Assegnati 2,12 milioni di euro per incentivare la sostenibilità delle destinazioni turistiche, inclusa l’accessibilità tramite l’abbattimento delle barriere architettoniche. Queste risorse provengono in parte dal Fondo Unico Nazionale Turismo e per la restante quota dal Fondo di Rotazione nell’ambito del “Piano strategico Cultura e Turismo” dell’Accordo per la Coesione.
“Con questo intervento, la Regione riafferma il proprio impegno a supporto delle strutture ricettive, promuovendo investimenti che migliorino la qualità, l’accessibilità e la sostenibilità. L’intento è di incrementare la capacità ricettiva e rendere l’offerta turistica regionale più competitiva, mentre si favorisce la destagionalizzazione dei flussi. Si pone particolare attenzione alle aree interne, che rappresentano un patrimonio culturale, naturale e tradizionale straordinario, e si desidera valorizzare, creando nuove opportunità per lo sviluppo economico e occupazionale dei territori”, ha commentato l’assessore al Turismo Enzo Maraio.

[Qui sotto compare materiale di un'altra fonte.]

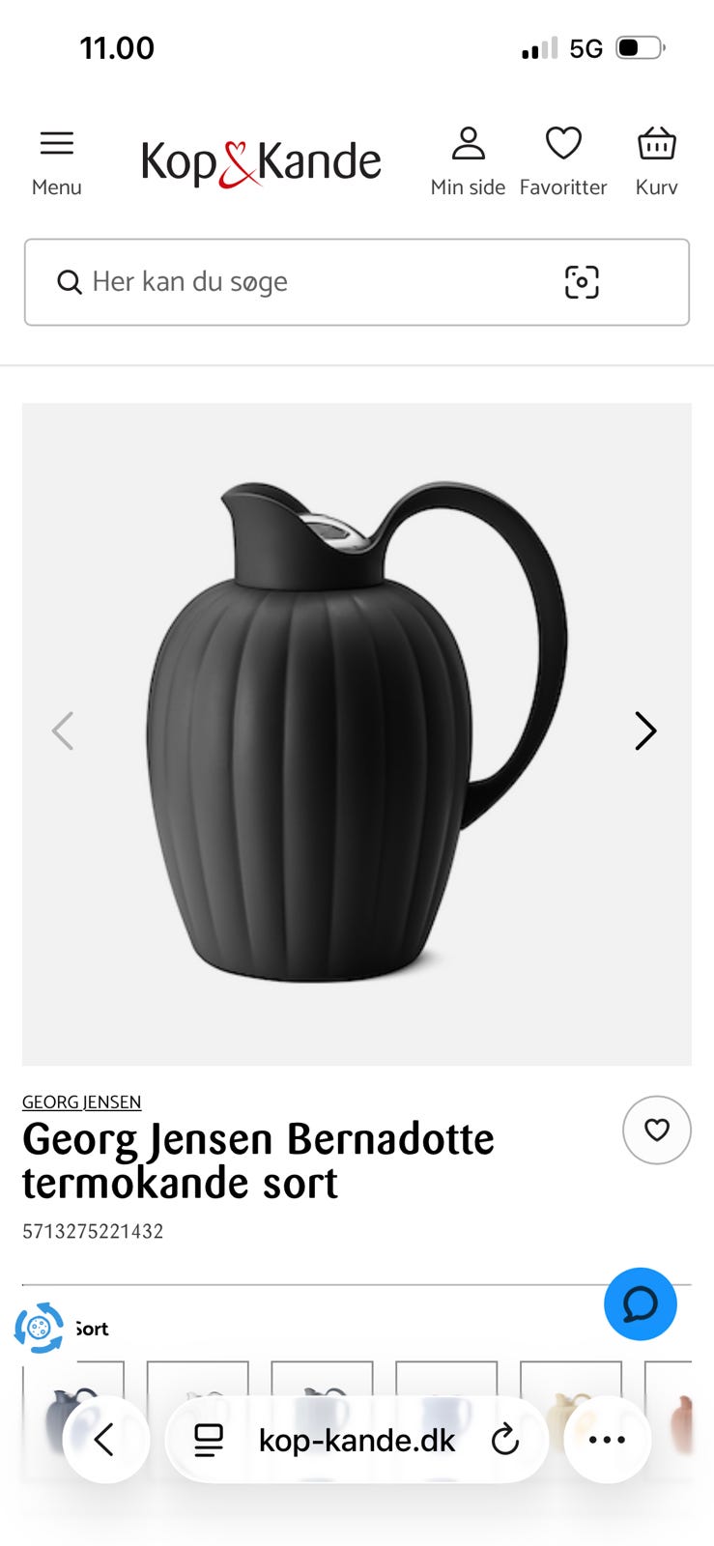Go back with browser back arrow
The height and width of the screenshot is (1546, 714).
[105, 1440]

Per l’anno 2026, la Giunta ha previsto risorse pari a 734,7 milioni di euro, tra fondi statali e regionali, dedicati ai servizi minimi di Trasporto Pubblico Locale su ferro, gomma e via mare. Inoltre, la Direzione Generale Mobilità, con il supporto tecnico di ACAMIR, è stata incaricata di implementare le indicazioni del Comitato di monitoraggio riguardo l’adeguamento inflattivo dei titoli di viaggio. Gli importi degli abbonamenti mensili e annuali rimangono invariati.

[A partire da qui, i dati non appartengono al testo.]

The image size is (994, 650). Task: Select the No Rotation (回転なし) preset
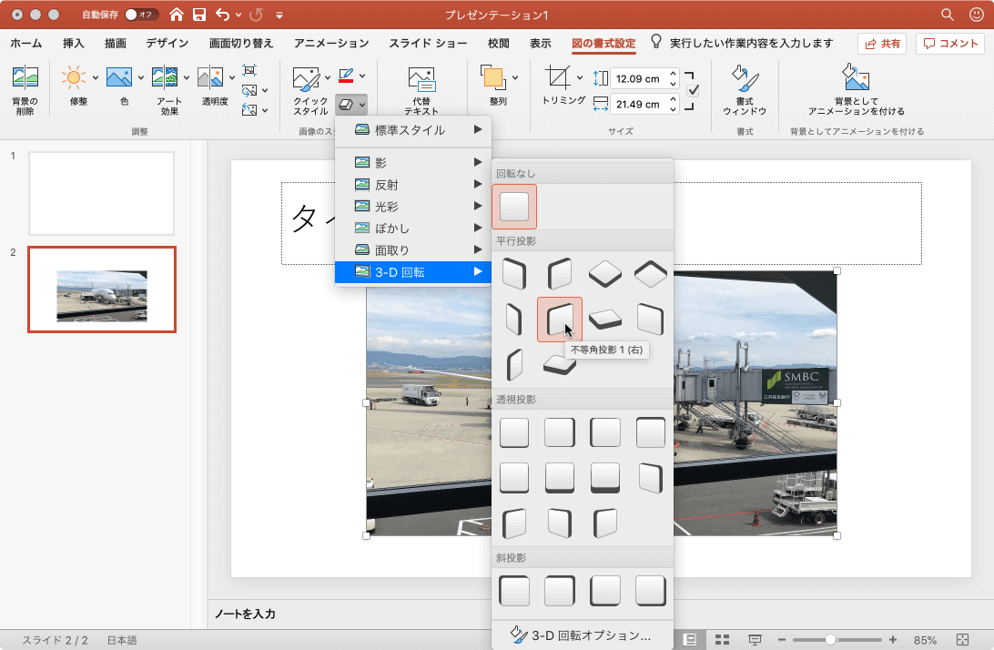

È stato approvato il Piano Forestale Generale 2026-2035 che stabilisce obiettivi e linee di intervento, con particolare attenzione alle esigenze socioeconomiche, ambientali e paesaggistiche del territorio regionale, alla prevenzione del rischio idrogeologico e alle strategie di mitigazione e adattamento ai cambiamenti climatici. Il documento stabilisce inoltre criteri e direttive per una gestione forestale sostenibile. Sono state classificate quattro nuove Zone di Protezione Speciale della Rete Natura 2000: aree agricole interne Castel Volturno e Cancello Arnone; Monte Origlio e Bosco Cuccari; Monteverde; Mondragone. Questa iniziativa rafforza il sistema regionale per la tutela della biodiversità e la conservazione degli habitat, prevedendo l’applicazione del regime di protezione stabilito dalla normativa europea in attesa dell’approvazione delle specifiche misure di conservazione.